About five firefighters, 12 law enforcement officers and more than 50 towing operators are killed nationwide each year while responding to traffic incidents, according to federal statistics. 

“So it’s very important to manage for not having traffic lined up for a long time in one location whenever possible,” Thatcher said. 

When vehicles are lined up in a standstill, transportation officials describe them as “queued,” which is considered among the most dangerous hazards on the highway, especially during winter conditions with poor visibility and slick roads. 

While closures strictly due to the weather aren’t nearly as common, Thatcher said poor visibility during a snowstorm is a major factor and most decisions to close roads due to severe weather are highly collaborative.

Thatcher said virtual meetings, or “weather calls,” happen frequently between members of CDOT and other agencies during big storms. During these calls, they discuss road conditions and make collaborative decisions.

People on scene usually run point in making these decisions. That could be local law enforcement officers, Colorado State Patrol officers or CDOT maintenance crews. 

“We make sure that we’re staying in touch with our partner agencies at as many levels of the organization as possible,” Thatcher said. “That way, when we do have an incident going on, we know the best way to get in touch with the right person.”

And sometimes local law enforcement officers have to make the call to close a road based on what they see. 

“I would say the sheriff’s offices in your area have been great about letting us know what conditions are on the roadway,” Thatcher said. “It’s a real team effort.”

When local law enforcement does decide to close a highway, they communicate the closure to CDOT, which then updates and a corresponding smartphone app. Both the free app and website feature an up-to-date map of road conditions and closures for the entire state. 

“Sometimes, companies will make money off making what looks like an official CDOT app,” Thatcher warned. “So if what you see in your app store requires money, don’t get it.”

Whenever there’s an update on road closures or reopenings, CDOT’s Twitter page sends out a tweet automatically as well. 

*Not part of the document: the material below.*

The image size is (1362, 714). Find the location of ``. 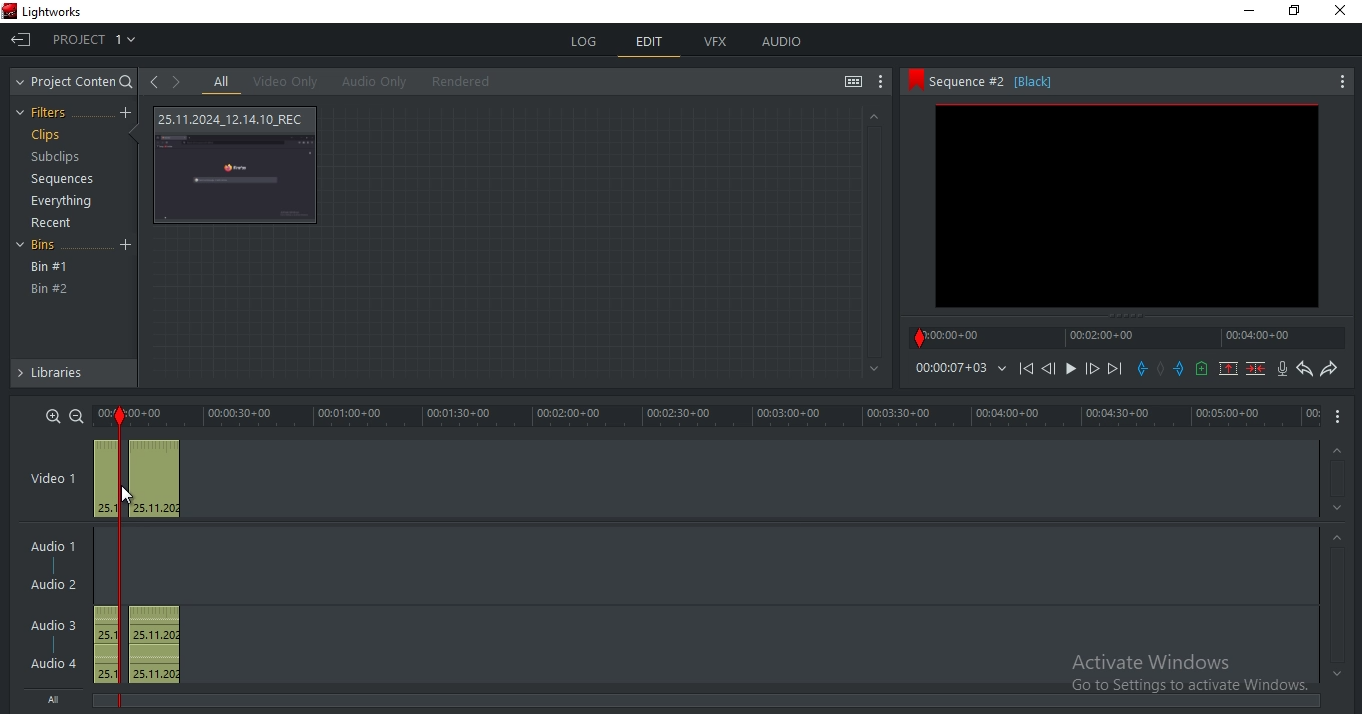

 is located at coordinates (855, 80).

As part of a national effort to improve safety during highway incidents, Colorado is participating in the Traffic Incident Management Program. In 2018, the TIM Track was opened in Douglas County. This $1.5 million facility features a paved road meant to replicate a section of an interstate that is used to provide standardized training for managing incidents.  

The TIM program is meant to systematize the methods for managing highway incidents to save time, money and lives through various strategies, including standardizing communications to create a “one scene culture” nationwide. 

But not every agency and first responder in Colorado has undergone the TIM training, especially in rural areas. While traffic incidents make up 25% of the causes for congestion on roads in urban areas, they account for half in rural areas, according to CDOT. 

While the decision to close highways often involves multiple agencies, Thatcher said decisions to reopen roads usually require less coordination and rely mostly on trust among those at the scene. 

“It’s not reopening by committee, if that makes sense,” Thatcher said. “Because the priority is reopening and folks have been trained to assess safety, so that when they decide we can reopen, then we know it’s safe to reopen.”